El estudio de la percepción social de los fenómenos más diversos es un clásico de las ciencias sociales. Se estudia la percepción social de la política, de la inmigración, de la juventud y sus problemas, de la delincuencia o, en general, la “seguridad” o “inseguridad ciudadana”, del paro, etc. En definitiva, como se puede observar, el foco de interés de esta clase de análisis no es otra cosa que como define lo que algunos llaman “la opinión pública” otro de los lugares comunes típicos a que los “poderes públicos”, o como se denomina actualmente los “gestores políticos”, suelen abocar a la ciencia social: los denominados “problemas sociales”.

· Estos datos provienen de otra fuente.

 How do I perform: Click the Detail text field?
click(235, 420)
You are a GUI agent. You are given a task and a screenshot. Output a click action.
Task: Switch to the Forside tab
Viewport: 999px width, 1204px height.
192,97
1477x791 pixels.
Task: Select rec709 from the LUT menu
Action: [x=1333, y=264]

Porque la óptica desde la cual se abordan mayoritariamente estos estudios de la percepción social de varias “cuestiones” colectivas, de cómo los definen los “electores”, suele ser el de la demoscopia política, el de los llamados estudios de opinión pública. Se trata de una perspectiva que pasa por ser neutra y objetiva. Es decir, sin observados ni observadores. Parecería que la definición de estos fenómenos sea independiente de las relaciones sociales. Que es la misma para todo el mundo. Que en cómo se percibe y se define la realidad no hay juegos de poder. La “realidad” es simplemente un dato aproblemático. Por ello, desde un punto de vista metodológico, esta aproximación está llena de porcentajes. De números. De valoraciones del 1 al 10, y de precisión. De niveles de confianza y de márgenes de error. Prima la exactitud de la foto conseguida, su nitidez, su definición, sin plantearse si salen todos sus protagonistas y ni tan siquiera si realmente esta es la foto que todos ellos harían de la realidad. El objetivo de estos estudios suele ser muy simple: “detectar” lo que para los mandantes son los “problemas sociales” más habituales y graves de forma que los mandatarios les puedan decir lo que, según los asesores políticos, quieren oír sus representados. Contar, clasificar, jerarquizar y construir un cuadro de los problemas sociales, saber cuáles son más importantes que otros para determinar la “demanda” de problemas y qué ofertas pueden venderles para solucionarlos.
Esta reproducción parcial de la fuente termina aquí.